In compress test, the porosity of all samples was around 70%, but the compress strength of samples with same structure and porosity decreased following the decrease of unit cell size. Because the smaller the struts size, the more sensitive it is to the defects such as Sn segregation, unmelted Nb particles and the balling particles. As for porous materials with different structures, compression test indicated that the compress strength of samples with diamond structure is much higher than that of samples with dodecahedron structure. According to SEM image in Fig. 5, this is ascribed by holes only appearing at the intersection of struts in dodecahedron structure samples, and some crack at struts was observed. Besides, each joint in diamond structure connects to four struts, while in dodecahedron structure each joint connects to eight struts. Therefore, the joints in dodecahedron structure are suffering more force than that in diamond structures, finally leading to their break. The structure of diamond is formed through SP3 hybridization occurring between one carbon atom and four adjacent carbon atoms.

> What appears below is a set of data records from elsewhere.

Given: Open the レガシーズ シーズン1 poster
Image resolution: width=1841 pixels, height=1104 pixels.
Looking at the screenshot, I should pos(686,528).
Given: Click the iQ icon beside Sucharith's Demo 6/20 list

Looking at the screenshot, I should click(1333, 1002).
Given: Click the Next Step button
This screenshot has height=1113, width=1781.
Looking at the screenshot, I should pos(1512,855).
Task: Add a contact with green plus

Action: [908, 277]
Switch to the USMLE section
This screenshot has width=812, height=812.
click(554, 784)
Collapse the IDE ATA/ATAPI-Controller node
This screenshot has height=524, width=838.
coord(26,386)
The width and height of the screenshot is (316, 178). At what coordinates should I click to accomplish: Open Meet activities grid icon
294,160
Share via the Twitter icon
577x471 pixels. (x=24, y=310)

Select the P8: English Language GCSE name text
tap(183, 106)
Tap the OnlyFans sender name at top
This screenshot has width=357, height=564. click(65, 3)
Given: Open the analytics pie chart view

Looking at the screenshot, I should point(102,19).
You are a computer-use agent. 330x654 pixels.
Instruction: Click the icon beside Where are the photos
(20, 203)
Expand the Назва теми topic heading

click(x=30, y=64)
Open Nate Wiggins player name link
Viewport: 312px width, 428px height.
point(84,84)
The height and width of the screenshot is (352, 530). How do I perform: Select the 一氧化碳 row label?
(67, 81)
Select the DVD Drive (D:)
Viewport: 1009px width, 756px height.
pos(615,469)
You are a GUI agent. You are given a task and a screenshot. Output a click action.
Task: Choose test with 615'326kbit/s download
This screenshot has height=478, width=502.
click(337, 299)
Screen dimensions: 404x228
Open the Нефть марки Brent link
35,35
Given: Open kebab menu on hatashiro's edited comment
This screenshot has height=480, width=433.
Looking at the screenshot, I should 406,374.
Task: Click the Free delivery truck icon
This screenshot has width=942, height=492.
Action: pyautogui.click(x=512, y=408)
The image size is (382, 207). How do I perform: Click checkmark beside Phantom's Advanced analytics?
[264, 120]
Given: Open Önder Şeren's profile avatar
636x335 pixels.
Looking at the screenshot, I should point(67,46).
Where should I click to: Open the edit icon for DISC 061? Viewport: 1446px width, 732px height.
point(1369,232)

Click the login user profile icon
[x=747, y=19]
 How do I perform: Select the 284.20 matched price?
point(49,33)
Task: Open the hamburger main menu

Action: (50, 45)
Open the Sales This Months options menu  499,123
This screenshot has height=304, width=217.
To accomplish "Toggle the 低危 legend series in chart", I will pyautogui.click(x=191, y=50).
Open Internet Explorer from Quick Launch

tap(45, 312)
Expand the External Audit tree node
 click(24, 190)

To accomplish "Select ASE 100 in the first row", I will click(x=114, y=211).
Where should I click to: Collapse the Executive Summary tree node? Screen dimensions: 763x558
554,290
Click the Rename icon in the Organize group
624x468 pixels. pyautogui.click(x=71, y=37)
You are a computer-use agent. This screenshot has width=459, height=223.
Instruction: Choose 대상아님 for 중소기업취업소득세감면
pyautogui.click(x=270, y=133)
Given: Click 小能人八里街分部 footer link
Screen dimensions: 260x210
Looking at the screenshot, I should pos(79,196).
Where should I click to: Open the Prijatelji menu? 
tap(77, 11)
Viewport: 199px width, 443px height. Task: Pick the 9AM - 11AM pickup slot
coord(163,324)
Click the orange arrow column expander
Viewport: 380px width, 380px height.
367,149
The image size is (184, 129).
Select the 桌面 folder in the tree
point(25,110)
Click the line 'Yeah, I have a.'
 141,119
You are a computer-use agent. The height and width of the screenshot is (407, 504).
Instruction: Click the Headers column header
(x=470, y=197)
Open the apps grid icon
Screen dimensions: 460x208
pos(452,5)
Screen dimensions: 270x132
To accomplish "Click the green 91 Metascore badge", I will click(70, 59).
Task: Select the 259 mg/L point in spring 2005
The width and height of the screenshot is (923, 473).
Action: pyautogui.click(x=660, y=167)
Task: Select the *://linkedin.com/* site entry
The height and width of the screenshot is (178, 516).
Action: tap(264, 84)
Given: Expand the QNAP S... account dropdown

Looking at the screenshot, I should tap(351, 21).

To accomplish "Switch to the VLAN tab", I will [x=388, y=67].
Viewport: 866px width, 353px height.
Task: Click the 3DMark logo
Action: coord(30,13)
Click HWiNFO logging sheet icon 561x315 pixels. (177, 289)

Such dense three dimensional crystal structure is the most stable and firm among natural materials which response to the lower compress strength of dodecahedron structure samples. The same result in bending test compared with compress test can verify such conclusion.

5 Conclusions

In this work, diamond and rhombic dodecahedron structured porous β-type biomedical Ti–33Nb–4Sn scaffolds were fabricated by SLM. The surface morphology, formability and balling phenomenon of the scaffolds were studied. The phase, microstructure and defects characteristics of the SLM-fabricated Ti–33Nb–4Sn alloy were analysed. The mechanical properties of scaffolds with different pore structures and sizes were evaluated. Based on these experiments, the results are summarized as follows.

  1. (1)

    Both diamond and rhombic dodecahedron structuredTi-33Nb-4Snscaffolds showed good formability without apparent deformation and collapse of the struts. Compared with the diamond structure, holes and discontinuities were observed at the intersection of struts of rhombic dodecahedron structure.

  2. (2)

    High cooling rate in SLM processing resulted in fast solidification of the alloy, thus fine β phase dendrites were obtained in the Ti–33Nb–4 Sn scaffolds. Columnar dendrites locating at the boundary of melt pool and water drop dendrites locating at the centre of melt pool were demonstrated. The huge difference in melting point of Sn and Nb lead to segregation of Sn and the formation of unmelted Nb particles during solidification. Besides, holes generated by evaporation of Sn were also observed in the alloys.

  3. (3)

    Spherical particles loosely adhered to surface were observed at the intersection of struts in rhombic dodecahedron structure, which was attributed to surface balling phenomenon caused by low fluidity and insufficient wettability of liquid metal. This balling phenomenon can be restrained by increasing energy density input in the SLM process.

  4. (4)

    Due to the presence of defects such as Sn segregation, unmelted Nb and balling particles in the SLM processed Ti–33Nb–4Sn, both the compressive strength and bending strength of the samples decrease with the decrease of strut sizes. It was demonstrated that diamond structure samples always showed better mechanical properties than dodecahedron structure samples with the same unit cell size. A typical compressive strength of 76 MPa, bending strength of 127 MPa and elastic modulus of 2.3 GPa were obtained in the diamond structured Ti–33Nb–4Sn scaffolds with unit cell size of 2.0 mm.